35 Die Frage, ob auf Grund der für das Baugrundstück festgesetzten Widmung "Wohngebiet" ein Immissionsschutz für die mitbeteiligte Partei zum Tragen kommt und ob diese damit begründete Einwendungen fristgerecht erhoben hat, hat das Verwaltungsgericht jedoch in offenbarer Verkennung des Gesetzes keiner Beurteilung unterzogen.
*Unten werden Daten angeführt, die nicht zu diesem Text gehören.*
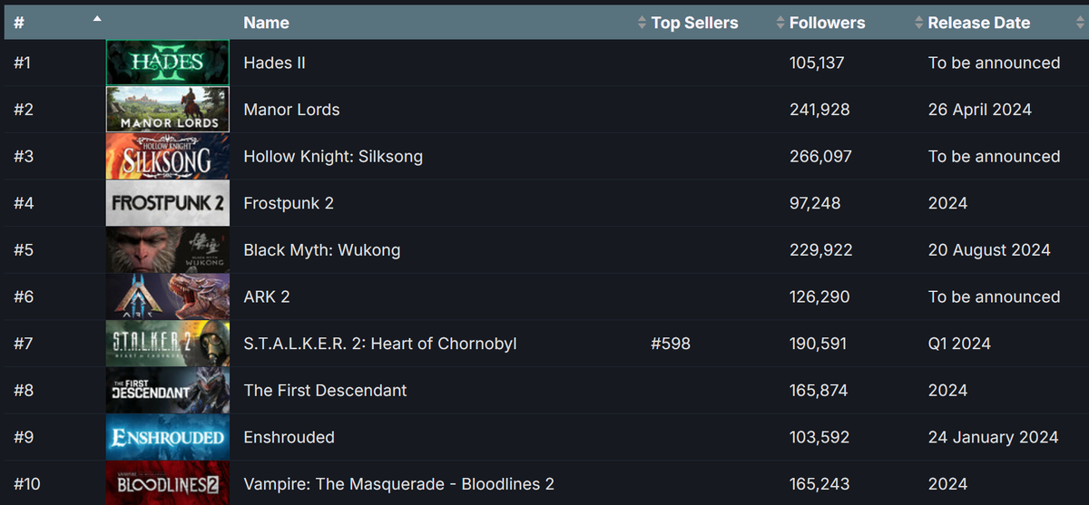Open the Frostpunk 2 thumbnail
This screenshot has height=505, width=1089.
[168, 203]
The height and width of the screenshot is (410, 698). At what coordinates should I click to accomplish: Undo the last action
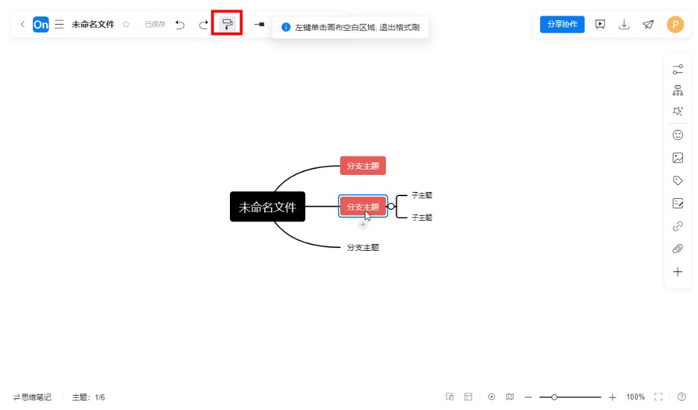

36 Darüber hinaus hat das Verwaltungsgericht auch verkannt, dass einem Nachbarn in Bezug auf die in § 22 Abs. 1 ROG angeführten Kriterien "wirtschaftliche, soziale oder kulturelle Bedürfnisse" kein Mitspracherecht zukommt (vgl. etwa die hg. Erkenntnisse vom , Zl. 2003/05/0156, und vom , Zl. 2006/05/0033, mwN), weshalb dem Verwaltungsgericht eine Prüfung dieser Kriterien verwehrt gewesen ist.
37 Das angefochtene Erkenntnis war daher im Umfang seines Spruchpunktes I. gemäß § 42 Abs. 2 Z 1 VwGG wegen Rechtswidrigkeit seines Inhaltes aufzuheben.